## [DIRECTIONS FOR THIS TASK]
Go to the line in the entries below that holds "You are a computer-use agent. Screen dimensions: 856x567" and repeat exactly from there through the line that holds "Image resolution: width=888", inclusive.

## [Dataset entries]
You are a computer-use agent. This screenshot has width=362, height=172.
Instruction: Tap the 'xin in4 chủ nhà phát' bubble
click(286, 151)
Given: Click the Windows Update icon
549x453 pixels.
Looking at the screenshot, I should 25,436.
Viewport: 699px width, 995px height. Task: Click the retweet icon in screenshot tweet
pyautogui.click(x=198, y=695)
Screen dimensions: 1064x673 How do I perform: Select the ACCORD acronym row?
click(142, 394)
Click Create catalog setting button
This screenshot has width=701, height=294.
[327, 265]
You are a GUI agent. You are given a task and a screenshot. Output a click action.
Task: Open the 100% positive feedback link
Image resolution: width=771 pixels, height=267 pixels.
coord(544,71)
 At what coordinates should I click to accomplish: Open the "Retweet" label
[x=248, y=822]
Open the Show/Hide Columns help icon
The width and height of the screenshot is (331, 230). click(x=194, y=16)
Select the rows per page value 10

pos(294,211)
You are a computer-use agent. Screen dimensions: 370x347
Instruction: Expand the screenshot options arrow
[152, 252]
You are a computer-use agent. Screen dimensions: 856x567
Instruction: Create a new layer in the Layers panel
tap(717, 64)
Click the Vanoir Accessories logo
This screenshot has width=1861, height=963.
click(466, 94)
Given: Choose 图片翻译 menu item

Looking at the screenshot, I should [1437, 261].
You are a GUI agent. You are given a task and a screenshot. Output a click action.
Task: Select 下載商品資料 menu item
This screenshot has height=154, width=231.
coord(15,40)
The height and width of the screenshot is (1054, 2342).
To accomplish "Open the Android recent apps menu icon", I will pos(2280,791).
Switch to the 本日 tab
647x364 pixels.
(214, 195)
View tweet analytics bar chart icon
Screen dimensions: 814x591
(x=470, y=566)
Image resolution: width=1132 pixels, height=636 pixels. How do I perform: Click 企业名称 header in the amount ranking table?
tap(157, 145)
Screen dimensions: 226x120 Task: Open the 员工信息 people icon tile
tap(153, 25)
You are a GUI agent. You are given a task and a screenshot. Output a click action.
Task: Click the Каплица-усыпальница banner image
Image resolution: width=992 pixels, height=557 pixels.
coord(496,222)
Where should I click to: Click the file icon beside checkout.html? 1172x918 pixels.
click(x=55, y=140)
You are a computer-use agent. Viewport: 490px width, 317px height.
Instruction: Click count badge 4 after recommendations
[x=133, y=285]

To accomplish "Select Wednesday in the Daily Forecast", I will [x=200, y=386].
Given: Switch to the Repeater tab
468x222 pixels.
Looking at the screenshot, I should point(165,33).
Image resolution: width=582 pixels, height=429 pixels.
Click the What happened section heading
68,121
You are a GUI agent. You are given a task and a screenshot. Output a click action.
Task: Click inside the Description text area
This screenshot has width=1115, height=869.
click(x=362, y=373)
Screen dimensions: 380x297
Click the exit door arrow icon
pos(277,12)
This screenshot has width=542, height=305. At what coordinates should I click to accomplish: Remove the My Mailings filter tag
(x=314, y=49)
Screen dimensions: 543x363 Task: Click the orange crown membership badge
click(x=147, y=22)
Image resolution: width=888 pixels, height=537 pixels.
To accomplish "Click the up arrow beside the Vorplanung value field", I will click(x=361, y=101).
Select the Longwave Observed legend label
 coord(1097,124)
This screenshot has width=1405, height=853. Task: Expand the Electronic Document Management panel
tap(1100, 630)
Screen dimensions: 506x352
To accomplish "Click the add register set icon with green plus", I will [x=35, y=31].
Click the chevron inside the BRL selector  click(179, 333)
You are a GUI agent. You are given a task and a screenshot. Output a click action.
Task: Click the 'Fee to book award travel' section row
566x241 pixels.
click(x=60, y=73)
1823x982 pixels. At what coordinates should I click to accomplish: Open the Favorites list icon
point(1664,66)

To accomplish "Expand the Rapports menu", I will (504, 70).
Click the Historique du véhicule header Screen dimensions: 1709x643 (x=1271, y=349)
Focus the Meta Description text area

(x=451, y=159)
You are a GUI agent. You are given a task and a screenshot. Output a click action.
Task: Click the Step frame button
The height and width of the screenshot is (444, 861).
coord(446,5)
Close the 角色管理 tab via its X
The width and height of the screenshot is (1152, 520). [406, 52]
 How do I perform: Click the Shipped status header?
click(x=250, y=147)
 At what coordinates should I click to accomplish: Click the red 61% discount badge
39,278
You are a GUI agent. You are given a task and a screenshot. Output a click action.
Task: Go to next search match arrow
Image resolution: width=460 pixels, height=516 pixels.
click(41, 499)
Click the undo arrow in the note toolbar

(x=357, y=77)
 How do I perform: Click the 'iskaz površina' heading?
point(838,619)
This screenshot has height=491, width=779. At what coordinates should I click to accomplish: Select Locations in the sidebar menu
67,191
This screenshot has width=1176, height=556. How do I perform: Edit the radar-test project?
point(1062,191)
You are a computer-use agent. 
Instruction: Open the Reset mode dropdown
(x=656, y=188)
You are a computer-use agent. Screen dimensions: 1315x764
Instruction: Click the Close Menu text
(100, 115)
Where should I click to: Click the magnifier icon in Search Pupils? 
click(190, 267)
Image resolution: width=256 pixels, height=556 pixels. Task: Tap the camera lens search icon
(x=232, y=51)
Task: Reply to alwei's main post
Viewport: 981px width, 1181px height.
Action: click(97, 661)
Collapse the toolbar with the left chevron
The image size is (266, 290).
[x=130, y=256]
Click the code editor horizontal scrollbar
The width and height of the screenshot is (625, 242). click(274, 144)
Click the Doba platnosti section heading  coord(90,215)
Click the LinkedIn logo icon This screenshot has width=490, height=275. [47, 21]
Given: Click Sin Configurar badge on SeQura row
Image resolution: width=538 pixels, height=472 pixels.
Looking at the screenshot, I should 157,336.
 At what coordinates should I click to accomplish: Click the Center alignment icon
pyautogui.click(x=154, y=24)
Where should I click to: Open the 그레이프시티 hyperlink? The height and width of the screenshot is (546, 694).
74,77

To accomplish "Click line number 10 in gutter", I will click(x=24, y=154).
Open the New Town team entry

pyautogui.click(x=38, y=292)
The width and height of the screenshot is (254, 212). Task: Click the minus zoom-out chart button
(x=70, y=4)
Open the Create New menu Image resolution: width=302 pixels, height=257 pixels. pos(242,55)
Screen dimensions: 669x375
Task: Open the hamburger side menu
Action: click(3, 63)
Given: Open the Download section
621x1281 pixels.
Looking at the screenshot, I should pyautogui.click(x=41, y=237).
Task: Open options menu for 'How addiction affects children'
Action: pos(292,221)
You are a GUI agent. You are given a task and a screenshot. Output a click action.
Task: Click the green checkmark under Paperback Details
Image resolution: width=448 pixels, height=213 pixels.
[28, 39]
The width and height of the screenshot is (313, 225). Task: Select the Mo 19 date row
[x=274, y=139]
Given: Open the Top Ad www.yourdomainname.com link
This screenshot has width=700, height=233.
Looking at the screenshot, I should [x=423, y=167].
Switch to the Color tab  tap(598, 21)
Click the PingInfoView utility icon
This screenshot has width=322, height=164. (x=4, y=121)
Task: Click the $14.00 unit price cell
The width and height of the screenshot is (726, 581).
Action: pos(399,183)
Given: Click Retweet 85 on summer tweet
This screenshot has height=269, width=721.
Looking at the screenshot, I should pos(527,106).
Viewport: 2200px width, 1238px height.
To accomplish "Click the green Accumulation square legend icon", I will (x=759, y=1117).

## [WORKED SOLUTION]
You are a computer-use agent. Screen dimensions: 856x567
Instruction: Create a new layer in the Layers panel
tap(717, 64)
Click the Vanoir Accessories logo
This screenshot has width=1861, height=963.
click(466, 94)
Given: Choose 图片翻译 menu item

Looking at the screenshot, I should [1437, 261].
You are a GUI agent. You are given a task and a screenshot. Output a click action.
Task: Select 下載商品資料 menu item
This screenshot has height=154, width=231.
coord(15,40)
The height and width of the screenshot is (1054, 2342).
To accomplish "Open the Android recent apps menu icon", I will pos(2280,791).
Switch to the 本日 tab
647x364 pixels.
(214, 195)
View tweet analytics bar chart icon
Screen dimensions: 814x591
(x=470, y=566)
Image resolution: width=1132 pixels, height=636 pixels. How do I perform: Click 企业名称 header in the amount ranking table?
tap(157, 145)
Screen dimensions: 226x120 Task: Open the 员工信息 people icon tile
tap(153, 25)
You are a GUI agent. You are given a task and a screenshot. Output a click action.
Task: Click the Каплица-усыпальница banner image
Image resolution: width=992 pixels, height=557 pixels.
coord(496,222)
Where should I click to: Click the file icon beside checkout.html? 1172x918 pixels.
click(x=55, y=140)
You are a computer-use agent. Viewport: 490px width, 317px height.
Instruction: Click count badge 4 after recommendations
[x=133, y=285]

To accomplish "Select Wednesday in the Daily Forecast", I will [x=200, y=386].
Given: Switch to the Repeater tab
468x222 pixels.
Looking at the screenshot, I should point(165,33).
Image resolution: width=582 pixels, height=429 pixels.
Click the What happened section heading
68,121
You are a GUI agent. You are given a task and a screenshot. Output a click action.
Task: Click inside the Description text area
This screenshot has width=1115, height=869.
click(x=362, y=373)
Screen dimensions: 380x297
Click the exit door arrow icon
pos(277,12)
This screenshot has width=542, height=305. At what coordinates should I click to accomplish: Remove the My Mailings filter tag
(x=314, y=49)
Screen dimensions: 543x363 Task: Click the orange crown membership badge
click(x=147, y=22)
Image resolution: width=888 pixels, height=537 pixels.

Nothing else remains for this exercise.